Nearly 70% of Russian troops near Kyiv have withdrawn: US official
About two-thirds of the Russian forces that were arrayed against the capital of Ukraine have withdrawn toward Belarus, according to a senior U.S. defense official.
The number of Russian forces being pulled back from Kyiv is up from an estimated 20% late last week, the official said.
Russian Deputy Defense Minister Col. Gen. Alexander Fomin told reporters last week that Russia's military activity was being dramatically curtailed near Kyiv and in Chernihiv in northern Ukraine in an attempt to increase "mutual trust and create conditions required" for further peace talks with Ukrainian negotiators.
The United States has been skeptical of Russia's promise to scale back its military activity near Kyiv.
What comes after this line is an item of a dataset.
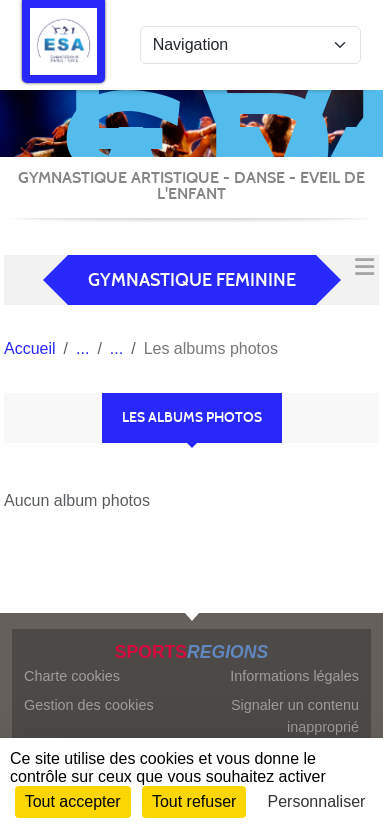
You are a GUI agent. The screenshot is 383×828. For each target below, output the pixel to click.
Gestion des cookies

Before repositioning its forces, Russia had close to 20 battalion tactical groups (BTGs) bearing down on Kyiv from the north and northwest, with each group comprised of 700 to 900 troops. Roughly 13 of those BTGs are now either in Belarus or on their way there.
The Pentagon believes the withdrawing forces will be resupplied and possibly reinforced in the north before heading back into Ukraine to fight elsewhere, the official said.
"Our best assessment –- and it is only an assessment -– is that they will be applied in the eastern part of the country in the Donbas region," the official said of the two separatist areas, Donetsk and Luhansk, in eastern Ukraine that Russian President Vladimir Putin recognized as independent self-proclaimed people's republics prior to the Feb. 24 invasion of Ukraine.
The United States has also seen some Russian troops leave the city of Sumy in northeast Ukraine and head north to the Russian border, according to the official.
Despite these movements, the official said the "vast majority" of the more than 125 BTGs that Russia committed to the invasion remain inside Ukraine.